Making the Beet Hummus
- Combine Ingredients: In a food processor or blender, combine the roasted beets, chickpeas, tahini, garlic, lemon juice, olive oil, cumin, salt, and pepper.
- Blend: Blend until smooth, adding water as needed to achieve the desired consistency.
- Adjust Seasoning: Taste and adjust seasoning as needed, adding more salt, lemon juice, or cumin to taste.
- Chill: Transfer the hummus to a serving bowl and refrigerate for at least 30 minutes before serving to allow the flavors to meld.
Making the Homemade Pita Bread
- Activate the Yeast: In a large mixing bowl, combine the warm water and yeast. Let it sit for 5-10 minutes until frothy.

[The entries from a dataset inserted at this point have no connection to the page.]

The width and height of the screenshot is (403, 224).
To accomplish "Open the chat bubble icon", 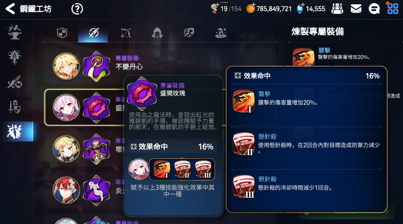I will point(374,9).
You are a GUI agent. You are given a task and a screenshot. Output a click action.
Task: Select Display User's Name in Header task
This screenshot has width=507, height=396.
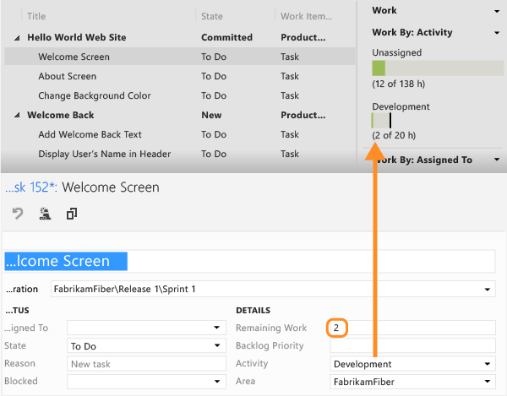click(x=104, y=155)
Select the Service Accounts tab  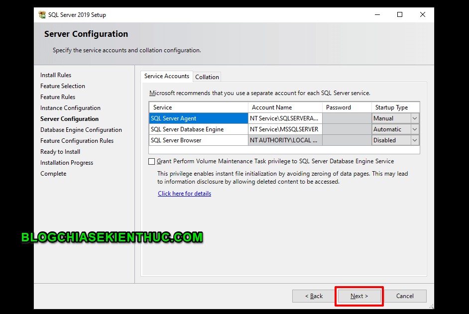point(167,76)
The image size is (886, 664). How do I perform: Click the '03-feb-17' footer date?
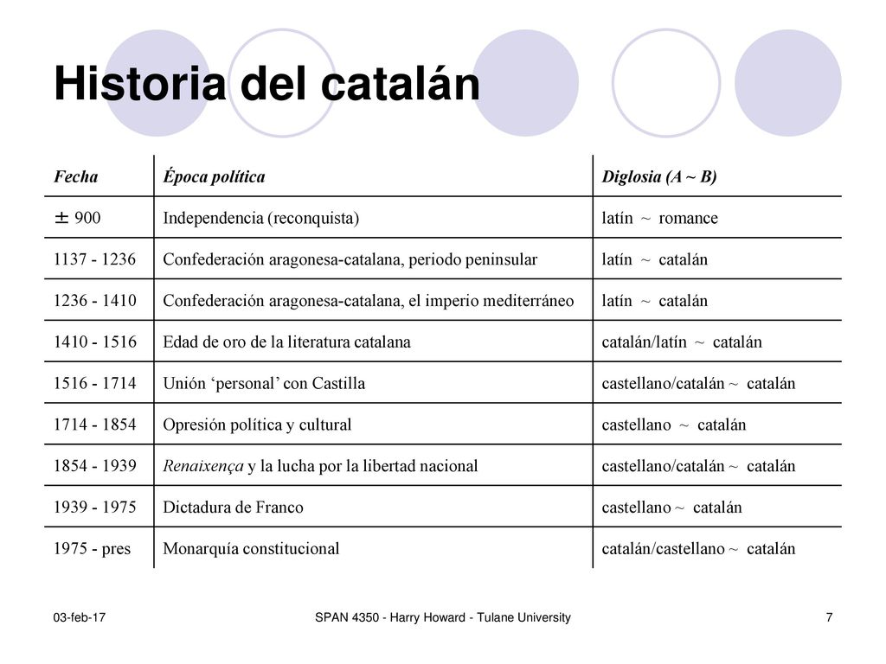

- Make the Dough: Add 2 1/2 cups of flour, salt, and olive oil to the yeast mixture. Stir until a dough forms. If the dough is too sticky, gradually add more flour until it comes together.
- Knead: Turn the dough out onto a floured surface and knead for 5-7 minutes, until smooth and elastic.

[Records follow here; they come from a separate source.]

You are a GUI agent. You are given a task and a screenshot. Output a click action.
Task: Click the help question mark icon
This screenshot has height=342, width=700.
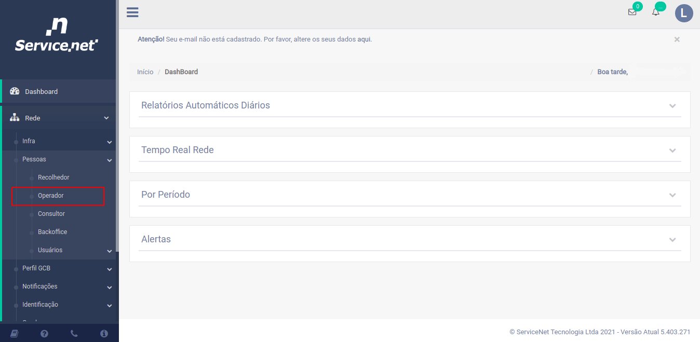(44, 334)
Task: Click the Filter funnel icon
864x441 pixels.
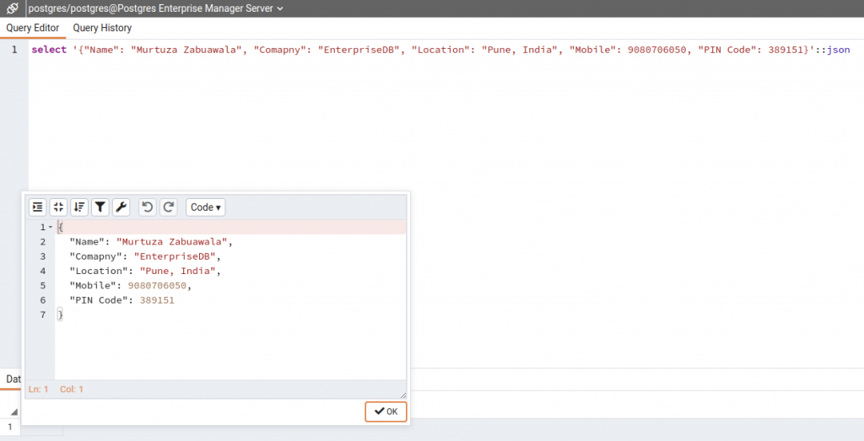Action: tap(100, 207)
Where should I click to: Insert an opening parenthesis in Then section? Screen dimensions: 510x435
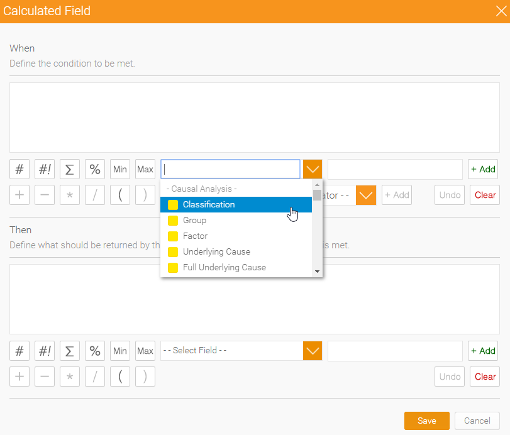[119, 377]
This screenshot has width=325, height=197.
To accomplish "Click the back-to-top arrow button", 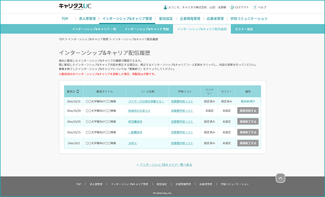I will pos(280,178).
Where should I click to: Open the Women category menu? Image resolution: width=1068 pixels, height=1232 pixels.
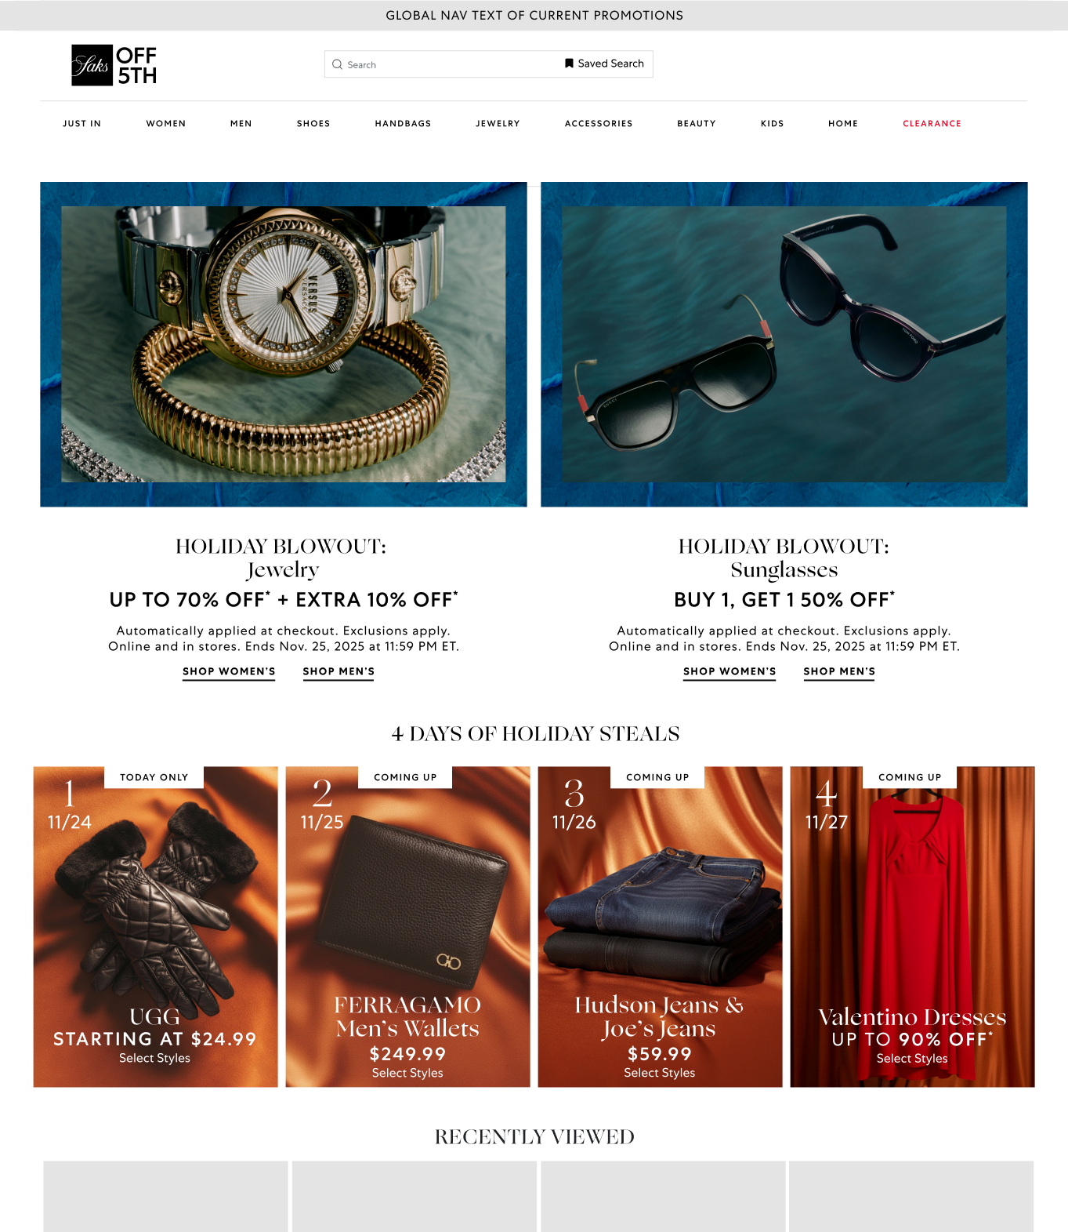click(166, 124)
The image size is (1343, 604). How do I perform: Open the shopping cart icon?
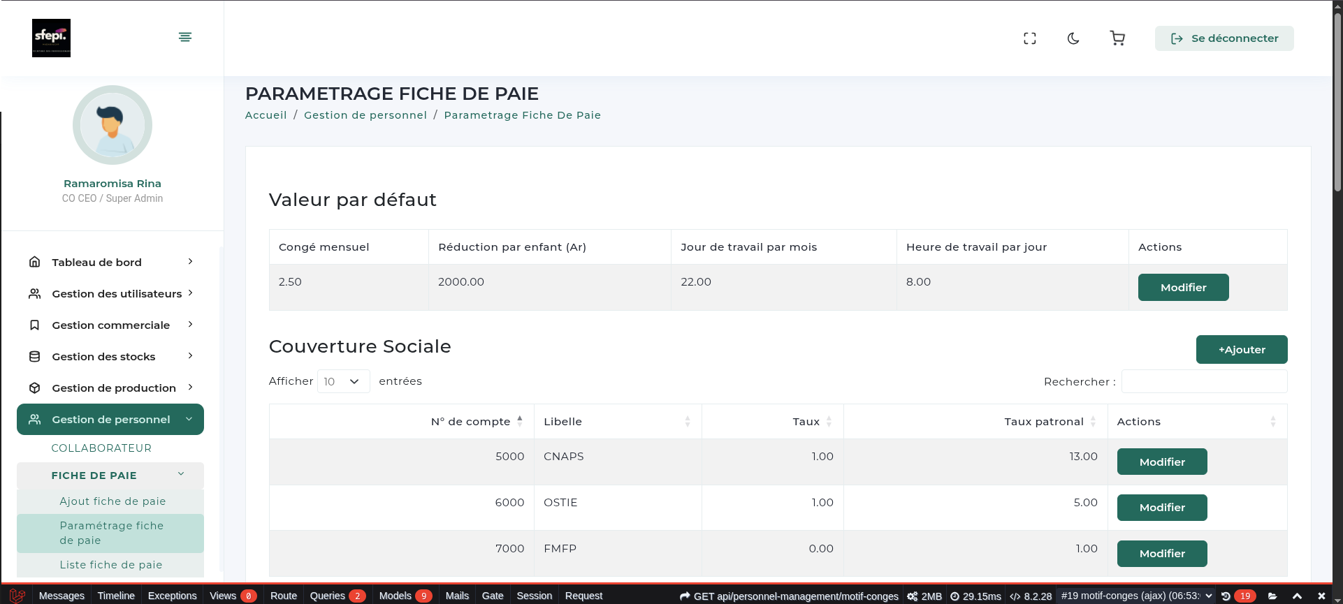pos(1117,38)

- Let it Rise: Place the dough in a lightly oiled bowl, cover with a damp cloth, and let it rise in a warm place for about 1 hour, or until doubled in size.
- Preheat the Oven: Preheat your oven to 475°F (245°C). If using a baking stone, place it in the oven to heat up.
- Shape the Pita: Punch down the dough and divide it into 8 equal pieces. Roll each piece into a ball, then roll out each ball into a circle about 1/4 inch thick.
- Bake: Place the rolled-out dough onto the hot baking stone or cast iron skillet. Bake for 2-3 minutes, until the pita puffs up and is lightly browned. Flip and bake for another 1-2 minutes on the other side.
Tips and Tricks
- Roasting Beets: To speed up roasting, you can cut the beets into smaller pieces before wrapping them in foil.
- Consistency: For a smoother hummus, peel the chickpeas by rubbing them between your hands or in a clean kitchen towel.
- Make Ahead: Both the hummus and pita bread can be made ahead of time. Store the hummus in the refrigerator for up to 5 days and the pita bread in an airtight container for up to 3 days.
- Gluten-Free Option: Use gluten-free flour to make gluten-free pita bread.
Recipe Variations
- Herb-Infused Hummus: Add fresh herbs like cilantro or parsley to the hummus for an herby twist.
- Spicy Hummus: Add a pinch of cayenne pepper or a dash of hot sauce for a spicy kick.
- Garlic Pita Bread: Brush the pita bread with garlic-infused olive oil before baking for extra flavor.
Storing and Reheating Leftovers
If you have any leftovers, here’s how to store them:
- Hummus: Store the hummus in an airtight container in the refrigerator for up to 5 days.
- Pita Bread: Store pita bread in an airtight container at room temperature for up to 3 days. For longer storage, wrap and freeze the pita bread for up to 2 months. Thaw and reheat in a warm oven or toaster.